Over 200 former heads of state, Nobel laureates, AI leaders, researchers, and scientists, and more than 70 AI organizations, have signed “The Global Call for AI Red Lines” initiative, which urgently calls for a global agreement on “clear and verifiable red lines” that AI should never cross, by the end of 2026, warning that AI’s “current trajectory presents unprecedented dangers.”

🔓 Key Points

  • Signatories include "godfathers of AI” and Turing Award winners, Geoffrey Hinton and Yoshua Bengio, OpenAI co-founder Wojciech Zaremba, Anthropic CISO Jason Clinton, and Google research scientist Ian Goodfellow.

  • The initiative’s goal is “to prevent large-scale, irreversible risks before they happen,” stating that if nations can’t agree on what they want to do with AI, “they must at least agree on what AI must never do.”

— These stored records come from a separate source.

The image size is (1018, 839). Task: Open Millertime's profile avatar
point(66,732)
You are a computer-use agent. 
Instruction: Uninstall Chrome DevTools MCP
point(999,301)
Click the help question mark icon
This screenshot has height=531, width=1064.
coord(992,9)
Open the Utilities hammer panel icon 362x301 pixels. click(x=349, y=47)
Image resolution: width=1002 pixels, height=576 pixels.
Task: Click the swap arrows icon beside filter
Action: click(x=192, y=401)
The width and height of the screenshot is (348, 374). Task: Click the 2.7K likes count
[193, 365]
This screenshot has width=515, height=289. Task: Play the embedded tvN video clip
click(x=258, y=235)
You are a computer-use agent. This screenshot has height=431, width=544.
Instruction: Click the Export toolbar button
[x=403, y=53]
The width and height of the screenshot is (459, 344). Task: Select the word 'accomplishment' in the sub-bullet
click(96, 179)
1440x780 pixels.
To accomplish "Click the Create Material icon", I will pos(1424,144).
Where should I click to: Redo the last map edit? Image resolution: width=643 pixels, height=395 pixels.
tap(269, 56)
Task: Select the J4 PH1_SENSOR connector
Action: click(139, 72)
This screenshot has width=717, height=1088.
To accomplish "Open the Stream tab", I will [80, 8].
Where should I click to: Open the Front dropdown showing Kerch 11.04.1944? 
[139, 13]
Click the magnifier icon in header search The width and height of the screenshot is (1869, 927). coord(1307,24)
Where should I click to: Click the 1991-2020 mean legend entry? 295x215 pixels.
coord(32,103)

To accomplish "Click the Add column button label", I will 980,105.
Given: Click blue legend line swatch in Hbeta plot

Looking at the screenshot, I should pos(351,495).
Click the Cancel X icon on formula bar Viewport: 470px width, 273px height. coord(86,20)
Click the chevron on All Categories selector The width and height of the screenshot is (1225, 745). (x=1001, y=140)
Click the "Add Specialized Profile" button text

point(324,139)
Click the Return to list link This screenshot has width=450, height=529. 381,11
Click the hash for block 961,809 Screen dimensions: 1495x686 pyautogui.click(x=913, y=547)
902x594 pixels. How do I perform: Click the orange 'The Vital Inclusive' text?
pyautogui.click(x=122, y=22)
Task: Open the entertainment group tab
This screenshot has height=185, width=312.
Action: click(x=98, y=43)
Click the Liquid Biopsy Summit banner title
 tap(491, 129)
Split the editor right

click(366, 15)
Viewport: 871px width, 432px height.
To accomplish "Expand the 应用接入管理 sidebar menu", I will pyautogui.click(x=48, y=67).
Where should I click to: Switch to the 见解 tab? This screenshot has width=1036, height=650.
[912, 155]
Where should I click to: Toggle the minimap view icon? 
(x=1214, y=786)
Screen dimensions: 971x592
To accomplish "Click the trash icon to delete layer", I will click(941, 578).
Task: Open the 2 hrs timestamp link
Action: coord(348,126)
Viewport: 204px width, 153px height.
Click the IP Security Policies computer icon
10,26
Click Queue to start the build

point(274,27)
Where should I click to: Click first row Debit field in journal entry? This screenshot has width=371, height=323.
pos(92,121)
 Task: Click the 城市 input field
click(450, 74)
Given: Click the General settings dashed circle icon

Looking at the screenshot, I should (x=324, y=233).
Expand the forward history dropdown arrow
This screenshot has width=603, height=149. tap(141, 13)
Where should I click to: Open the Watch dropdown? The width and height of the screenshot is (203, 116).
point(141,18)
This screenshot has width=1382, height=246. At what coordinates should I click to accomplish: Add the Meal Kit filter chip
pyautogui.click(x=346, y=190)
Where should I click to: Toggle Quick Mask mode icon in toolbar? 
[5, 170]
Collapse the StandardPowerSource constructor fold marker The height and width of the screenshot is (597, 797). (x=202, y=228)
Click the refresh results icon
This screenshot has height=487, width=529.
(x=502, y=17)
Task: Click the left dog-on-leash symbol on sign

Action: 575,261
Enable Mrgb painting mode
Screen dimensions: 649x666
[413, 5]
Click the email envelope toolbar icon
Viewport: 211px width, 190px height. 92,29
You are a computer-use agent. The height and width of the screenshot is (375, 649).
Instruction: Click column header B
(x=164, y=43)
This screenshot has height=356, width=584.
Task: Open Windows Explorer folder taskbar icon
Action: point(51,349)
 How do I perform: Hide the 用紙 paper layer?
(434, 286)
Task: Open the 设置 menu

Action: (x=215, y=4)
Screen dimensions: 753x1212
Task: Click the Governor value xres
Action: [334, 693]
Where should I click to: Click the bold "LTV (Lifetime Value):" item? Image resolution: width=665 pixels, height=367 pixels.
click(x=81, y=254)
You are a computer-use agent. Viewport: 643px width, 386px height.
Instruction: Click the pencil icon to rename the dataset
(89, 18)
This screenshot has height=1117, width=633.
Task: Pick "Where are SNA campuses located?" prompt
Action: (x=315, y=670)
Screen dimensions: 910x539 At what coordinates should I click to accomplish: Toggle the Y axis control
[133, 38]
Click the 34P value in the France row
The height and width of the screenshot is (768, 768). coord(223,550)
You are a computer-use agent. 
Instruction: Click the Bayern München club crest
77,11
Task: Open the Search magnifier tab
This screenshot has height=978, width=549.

  • Although it doesn’t specify exactly what these red lines should be, it does give suggestions like not allowing AI to impersonate humans, autonomous replication of AI systems, and the use of AI in nuclear warfare.

🔐 Relevance 

Although many AI companies have called for unified safety measures and agreements, research shows that many are prioritizing profit and progress over safety and societal welfare. This is the fundamental reason behind this initiative, as responsible safety policies within companies “fall short of real enforcement” and an independent global institution “with teeth” is needed to define, monitor, and enforce the red lines. Professor of computer science at UC Berkeley, Stuart Russell, believes AI companies “can comply by not building AGI until they know how to make it safe…just like nuclear power developers did not build nuclear plants until they had some idea how to stop them from exploding.”